Downloaded Jurisdiction Policy Files

Jurisdiction Policy Files for Domestic Market

US_export_policy.jar:
 default_domestic_US_export.policy 
local_policy.jar:
 default_domestic_local.policy 

These files for domestic users currently specify that all applications are unrestricted, that is, the applications can utilize any available cryptographic strengths they need.

Jurisdiction Policy Files for Global Market

US_export_policy.jar:
 default_global_US_export.policy 
local_policy.jar:
 default_global_local.policy
exempt_global_local.policy

As you can see, there are both "default" and "exempt" jurisdiction policy files.

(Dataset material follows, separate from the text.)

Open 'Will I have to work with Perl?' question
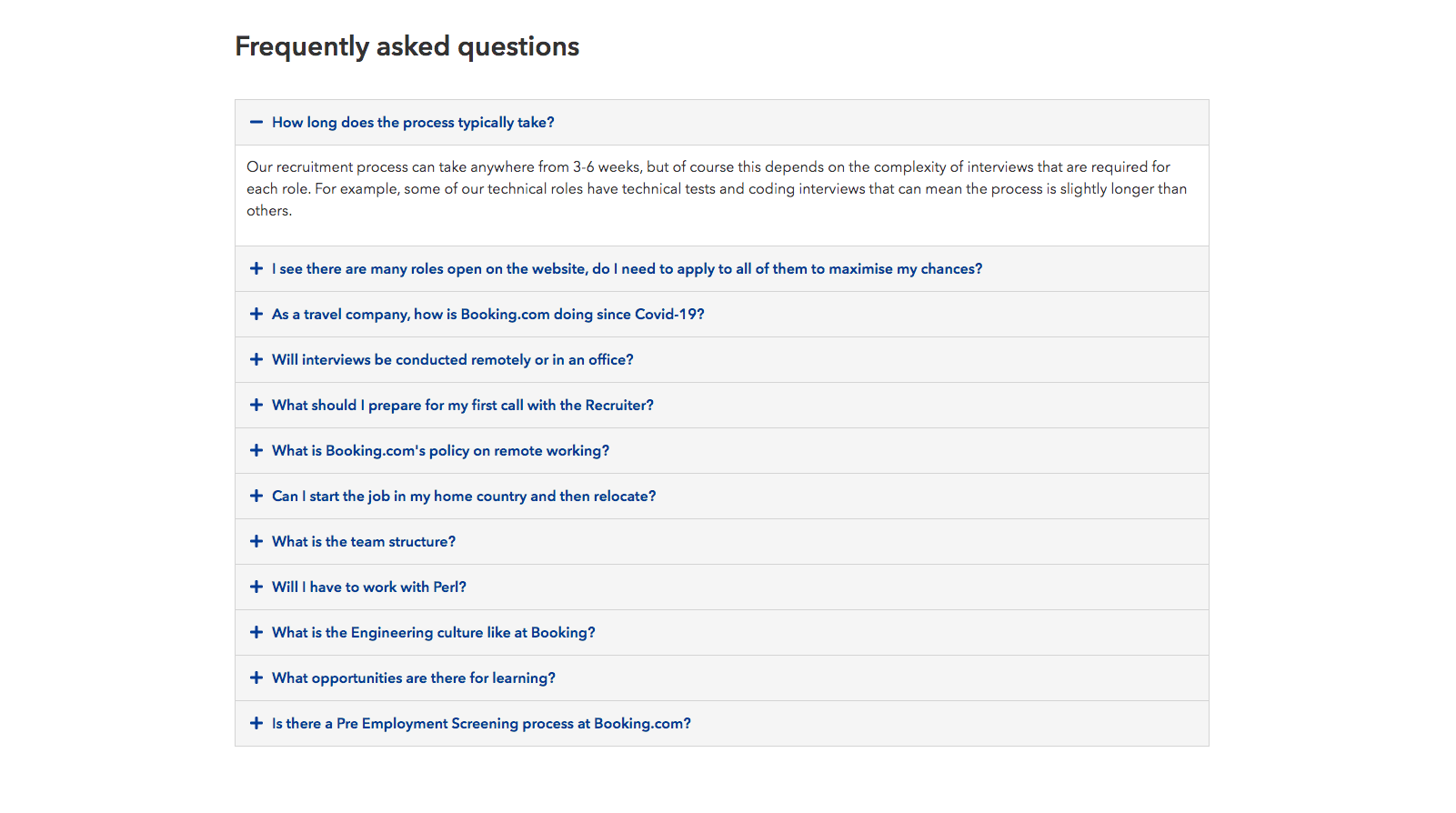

The default files represent the default cryptographic strengths allowed for applications that are unsigned or that are signed but not by parties trusted by JCE. When JCE is running such applications, for each cryptography algorithm utilized, JCE determines and enforces the weaker of the cryptographic strengths specified in the two default files downloaded by the user.

If a default file for a given domain (US_export or local) specifies that applications are unrestricted, no corresponding exempt file is needed or supplied for that domain. (When applications are unrestricted the JAR files for domestic users do not currently contain any exempt policy files, and there is no exempt_global_US_export.policy.)

Otherwise, an exempt file is required. The exempt file specifies the conditions under which "exempt applications" can have reduced cryptographic restrictions. Exempt policy files are consulted when an application is determined at run time to be potentially exempt from some or all cryptographic restrictions.

In order for an application to be recognized as "exempt" at run time, it must have a policy file bundled with it in a JAR file. The policy file specifies what cryptography-related permissions of the application, and the conditions (if any) for those permissions.